Hi Nenad,

On Sun, Oct 05, 2014 at 07:33:33PM +0200, Nenad Merdanovic wrote:
> Hello,
> 
> I accidentally noticed that HAproxy doesn't follow the HTTP standard 
> when it comes to HEAD requests. Using an 'errofile' directive will 
> return whatever is inside, which often means a HTTP header + a body 
> (used to display a nice error page to the end user).
> 
> The standard of course forbids this (https://tools.ietf.org/html/rfc7231):
> 4.3.2. HEAD
>    The HEAD method is identical to GET except that the server MUST NOT
>    send a message body in the response (i.e., the response terminates at
>    the end of the header section).
> 
> 
> The easiest fix would be to just ignore errorfile directive on HEAD 
> requests, but that might cause problems for people who, like me, abuse 
> the errorfile directive to rewrite the return error code (and remove the 
> body in the process). If this is the approach we are willing to take, 
> the patch is attached.
> 
> The other option I see is to add something like 'force-send' to the 
> errorfile directive for people who are sure they want to send the 
> content on HEAD requests.

Sorry, I didn't notice your mail previously. You brought a good point.
The thing is that the errorfiles are intentionally full HTTP so that
haproxy sends all the bytes on the wire without parsing anything. But
I think that could be improved. In practice, there are rarely huge
headers in such responses so we can imagine that the code used to send
them looks for the empty header on the fly while sending. Another option
would be to change the error message structs to store the header length
and that this is checked when the file is loaded.

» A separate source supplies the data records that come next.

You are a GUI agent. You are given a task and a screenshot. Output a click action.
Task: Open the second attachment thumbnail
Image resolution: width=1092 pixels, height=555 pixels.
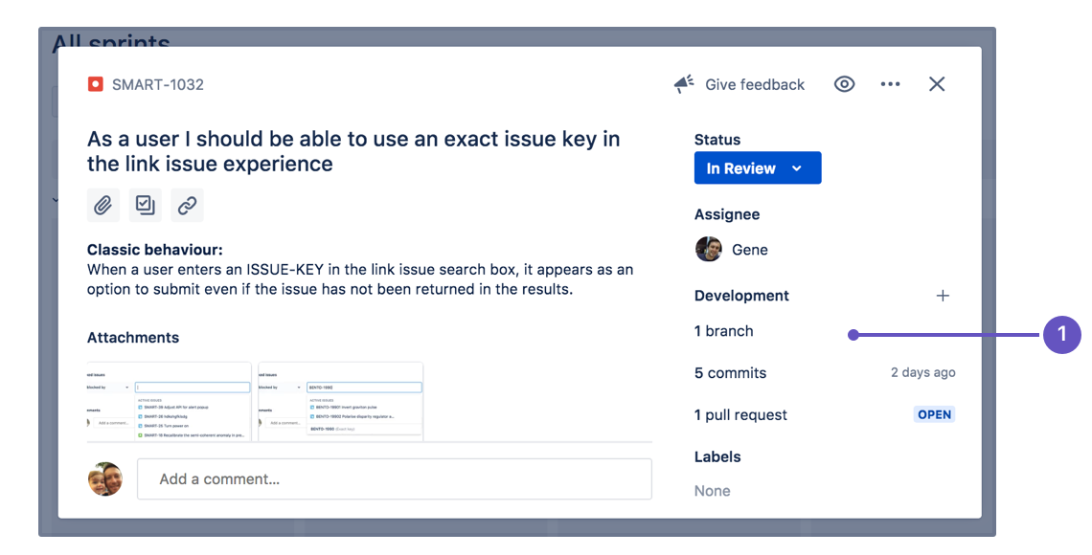coord(340,401)
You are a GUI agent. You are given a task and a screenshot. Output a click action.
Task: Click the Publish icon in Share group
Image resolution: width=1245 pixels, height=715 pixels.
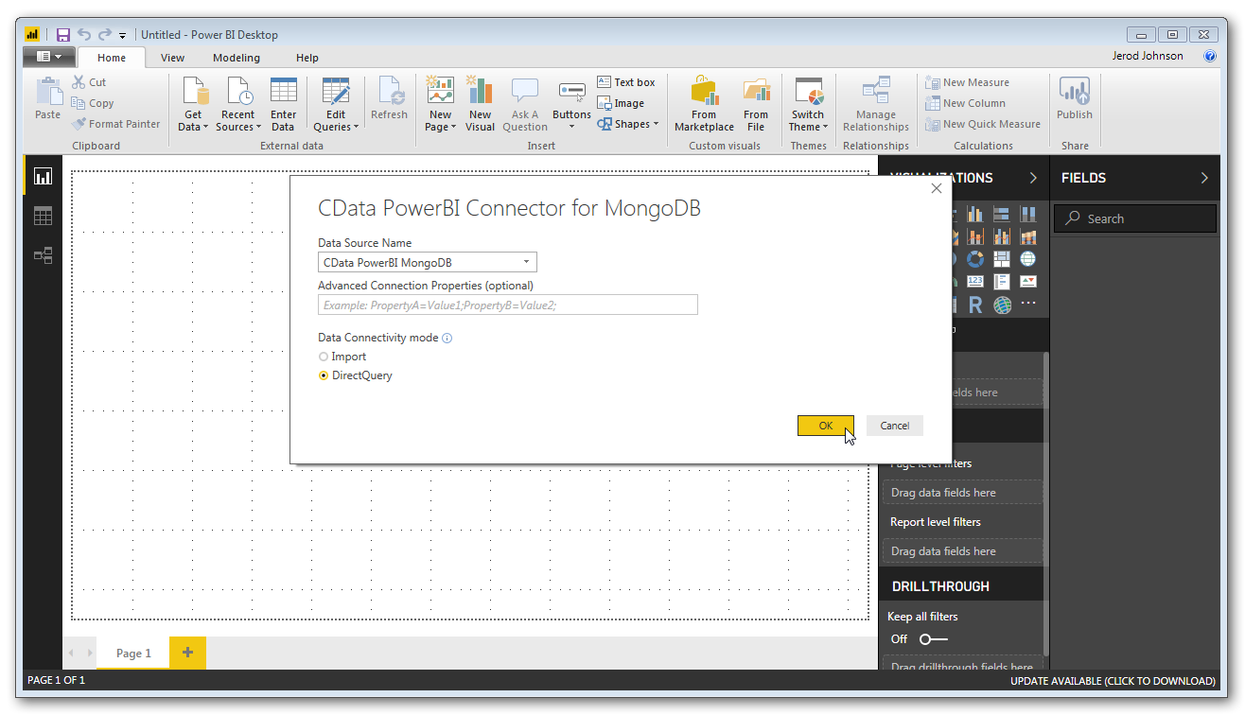(x=1074, y=95)
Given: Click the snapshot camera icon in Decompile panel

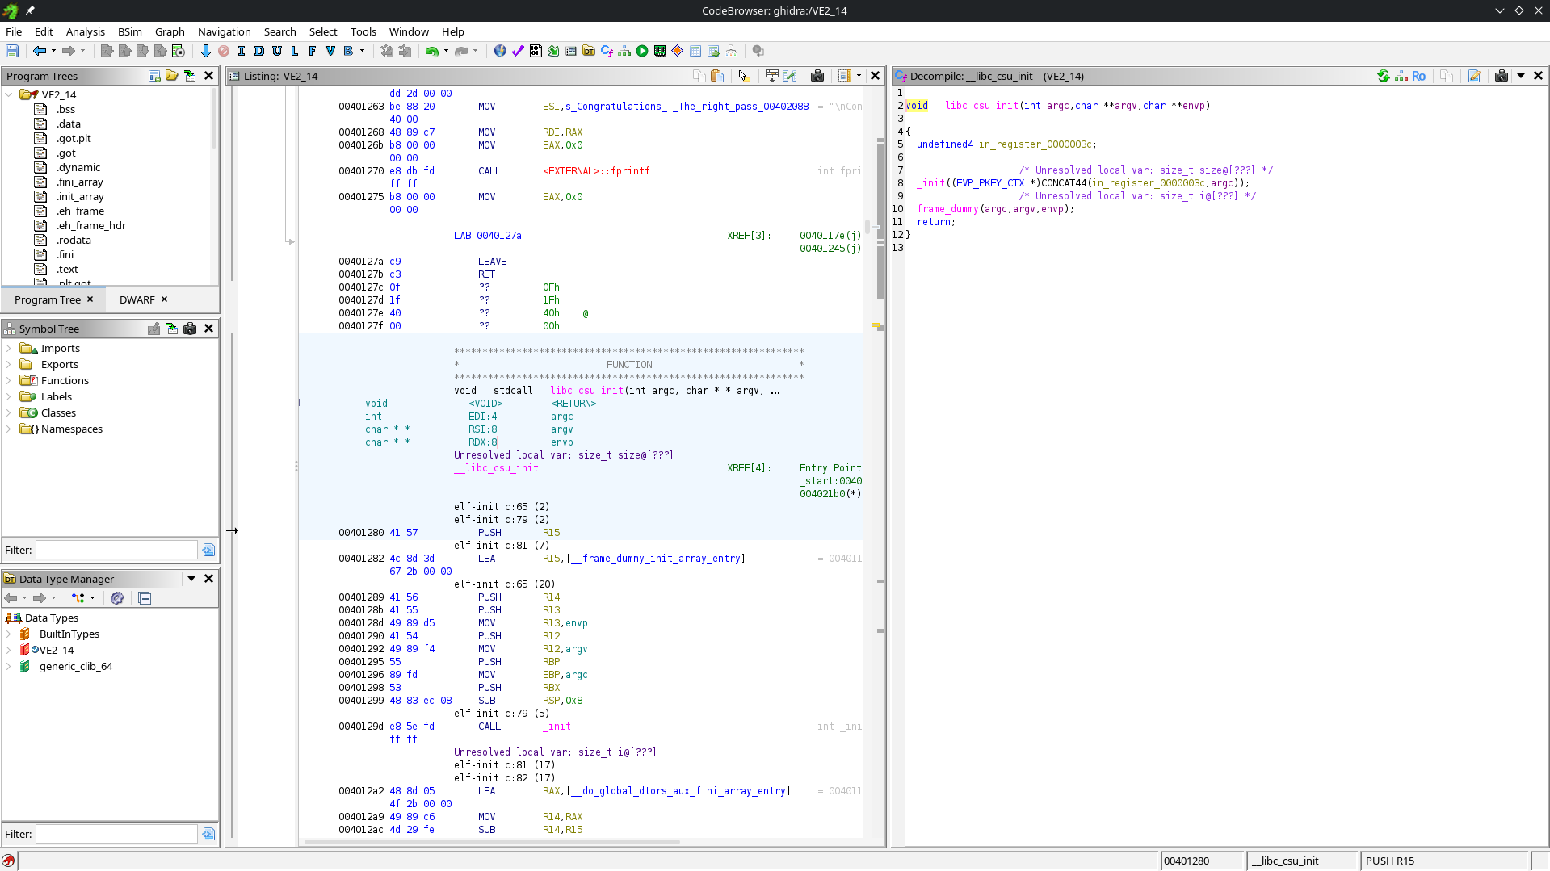Looking at the screenshot, I should (1501, 76).

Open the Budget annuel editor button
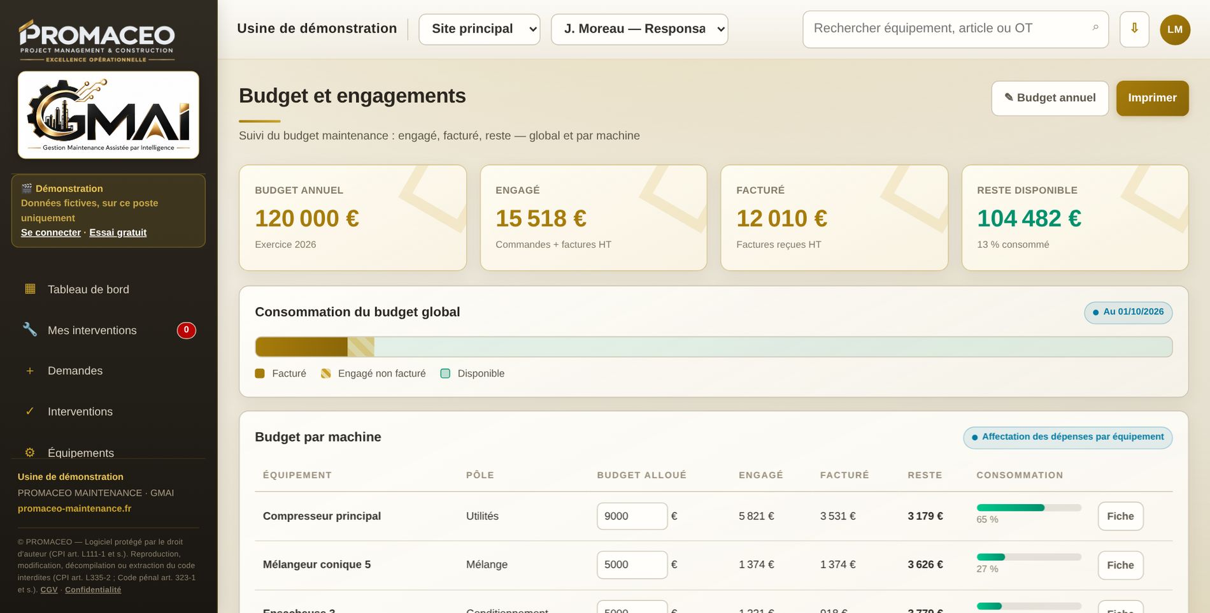tap(1050, 98)
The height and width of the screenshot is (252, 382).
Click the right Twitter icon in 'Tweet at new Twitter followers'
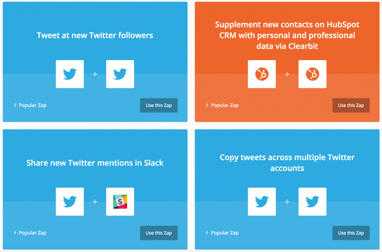tap(120, 74)
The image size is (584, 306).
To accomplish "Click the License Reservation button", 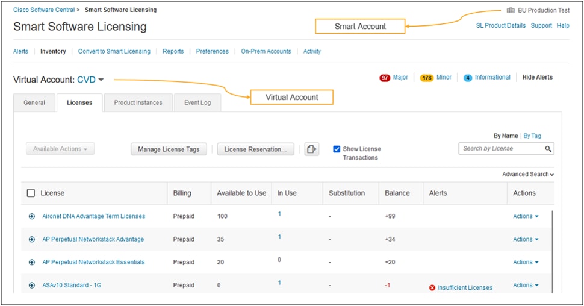I will 255,149.
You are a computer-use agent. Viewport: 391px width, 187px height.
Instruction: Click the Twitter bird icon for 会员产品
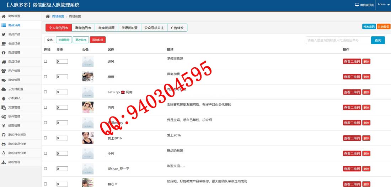point(4,35)
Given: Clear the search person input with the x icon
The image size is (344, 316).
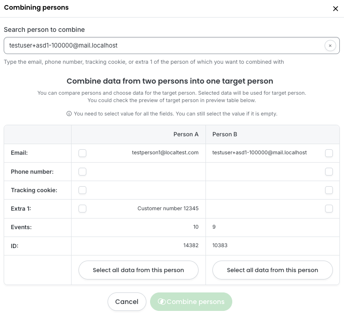Looking at the screenshot, I should tap(330, 46).
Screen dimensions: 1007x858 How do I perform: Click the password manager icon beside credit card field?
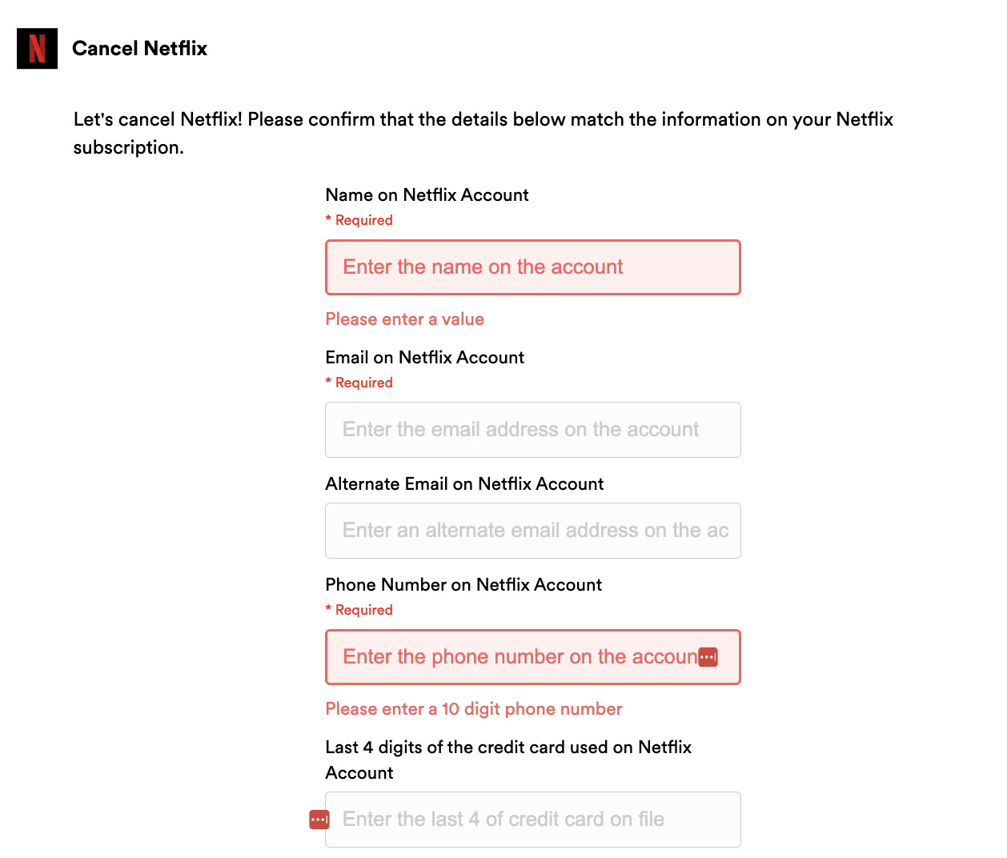(x=319, y=820)
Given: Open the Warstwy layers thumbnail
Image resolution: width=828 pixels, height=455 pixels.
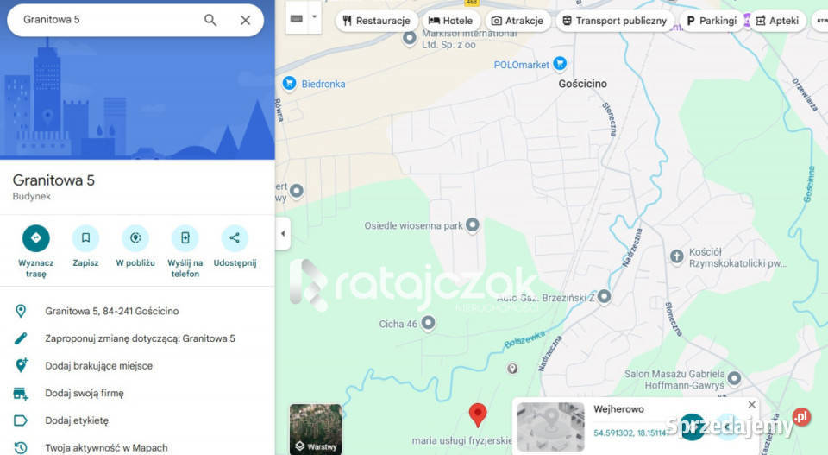Looking at the screenshot, I should [x=316, y=429].
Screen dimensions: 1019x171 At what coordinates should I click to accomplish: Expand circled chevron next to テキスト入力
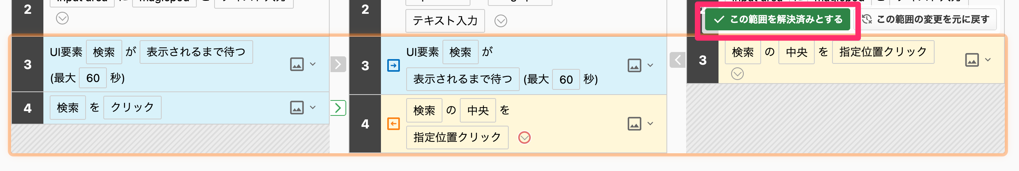point(501,21)
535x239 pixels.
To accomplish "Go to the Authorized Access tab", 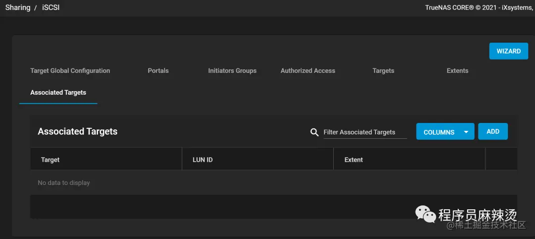I will tap(308, 71).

I don't know what option is best, as the sending function is
http_server_error() and it's the same which is used to send redirects,
so as you guess I'd rather avoid to risk degrading it. But I still
think it can reasonably be done.

However we still have some direct calls to stream_int_retnclose()
with the error message in arguments. This is generally on the hard
error path (eg: failed to parse a request), so that's not critical.
For example we have this also in the reqdeny rules or the tarpit.
We also have it on the 502/504, which is more annoying to process.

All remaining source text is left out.